Records
====================

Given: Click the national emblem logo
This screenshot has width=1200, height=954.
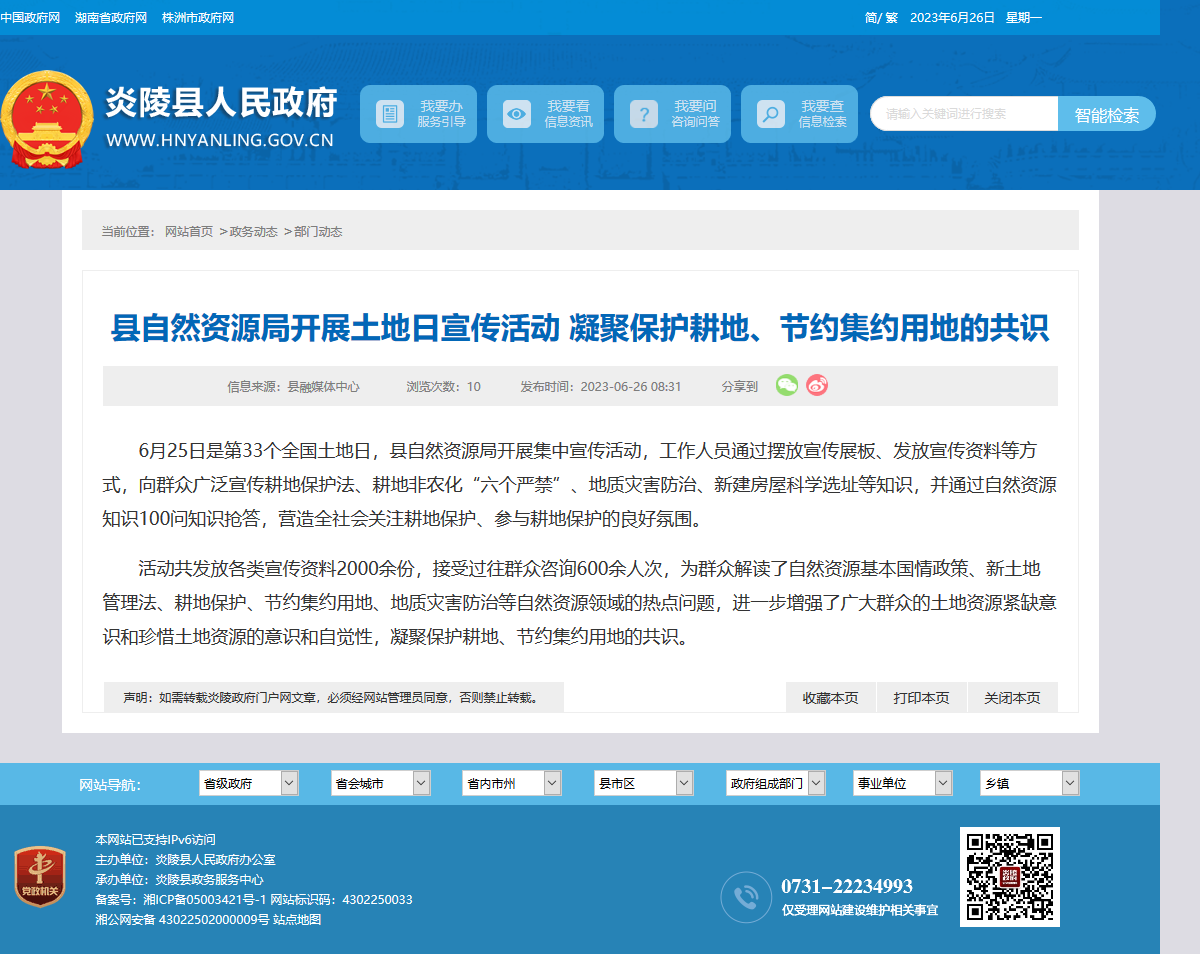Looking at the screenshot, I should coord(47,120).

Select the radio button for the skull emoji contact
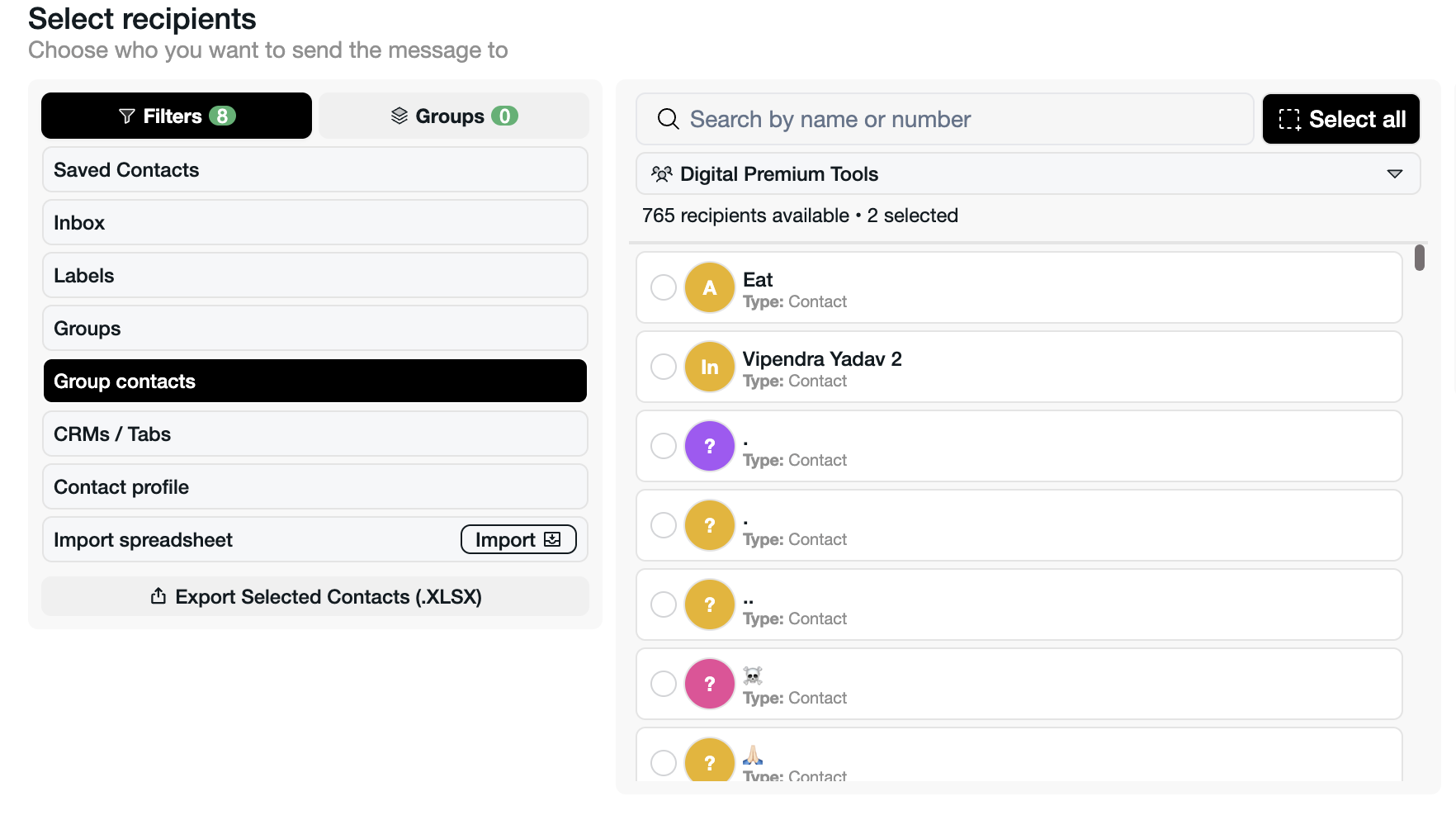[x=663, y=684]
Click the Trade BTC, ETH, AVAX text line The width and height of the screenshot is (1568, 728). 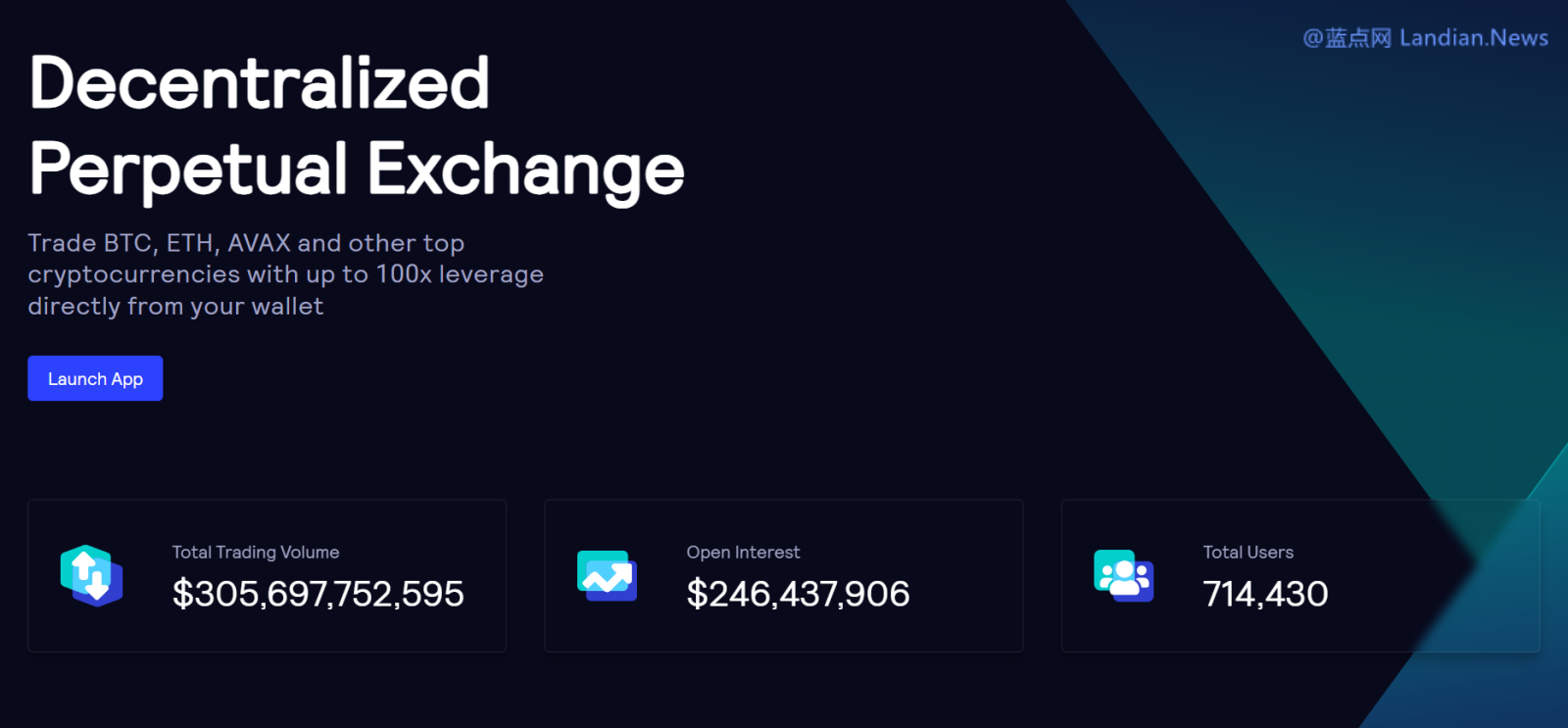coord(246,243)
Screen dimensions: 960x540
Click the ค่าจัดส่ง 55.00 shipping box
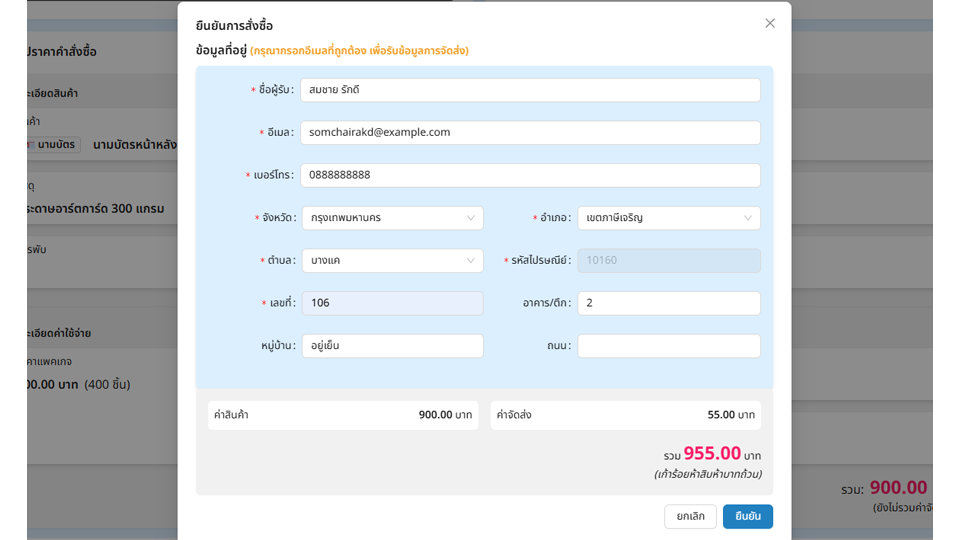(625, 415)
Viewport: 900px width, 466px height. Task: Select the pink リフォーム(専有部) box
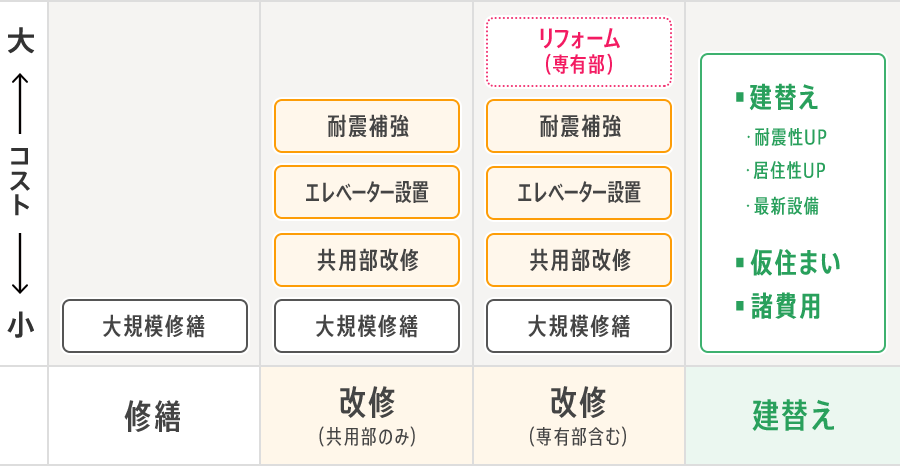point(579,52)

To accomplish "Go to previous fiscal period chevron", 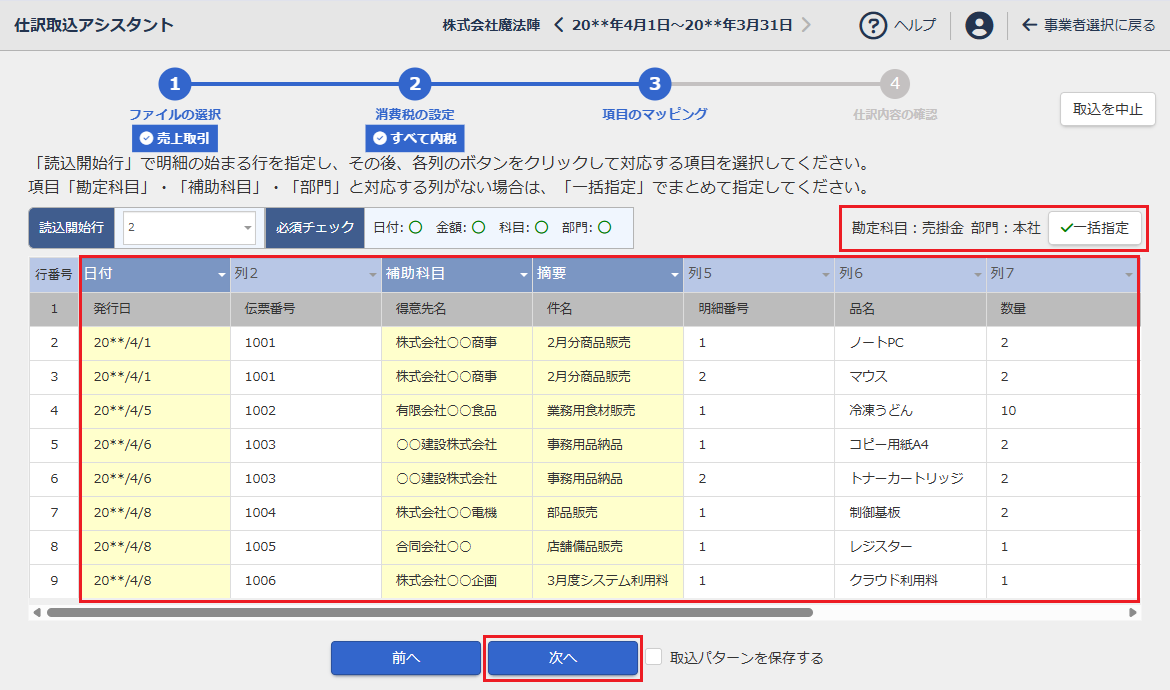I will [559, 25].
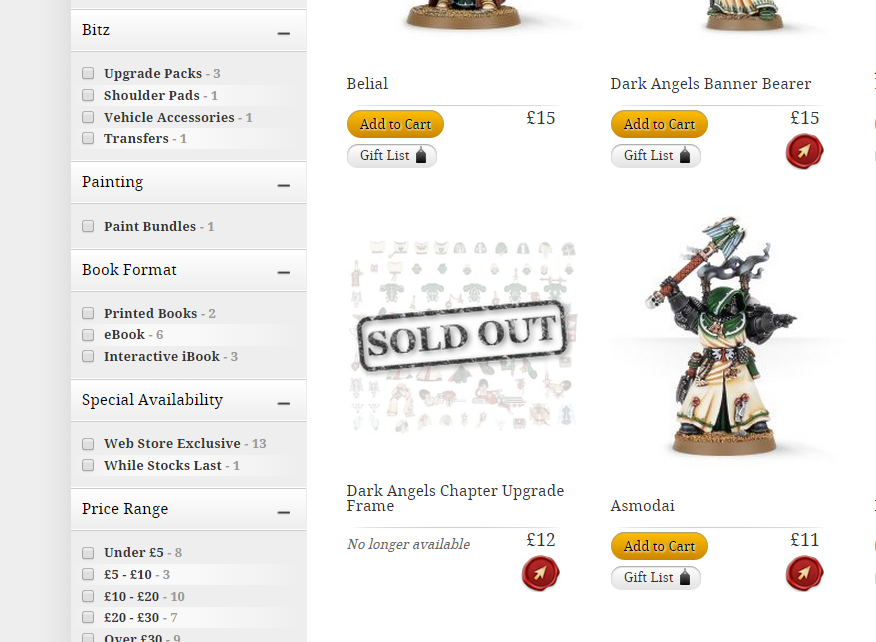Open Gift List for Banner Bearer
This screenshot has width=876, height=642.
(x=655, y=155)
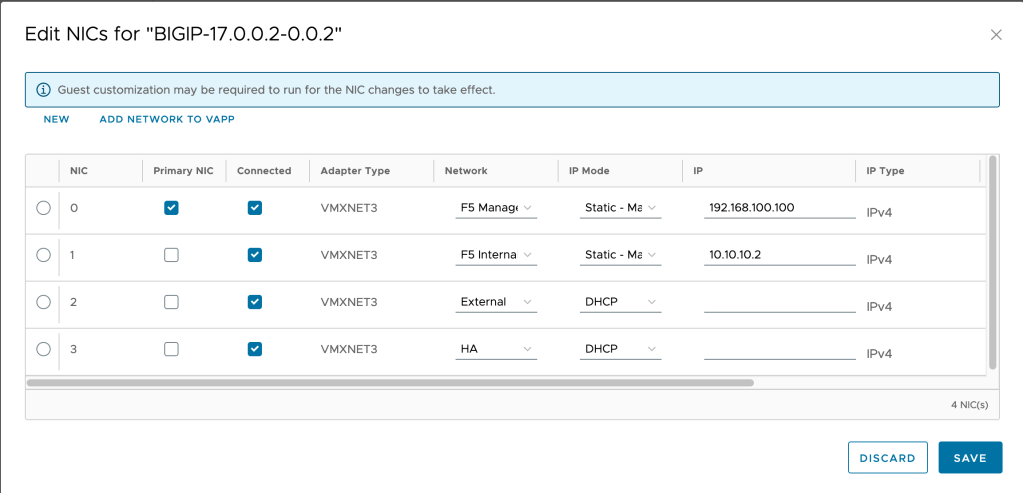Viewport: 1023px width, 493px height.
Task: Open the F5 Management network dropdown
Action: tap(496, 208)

====================

Gather each line of the entries above that contains the word "Select", and copy those lines unchanged.

Select the radio button for the skull emoji contact
Viewport: 900px width, 466px height. Task: Select the pink リフォーム(専有部) box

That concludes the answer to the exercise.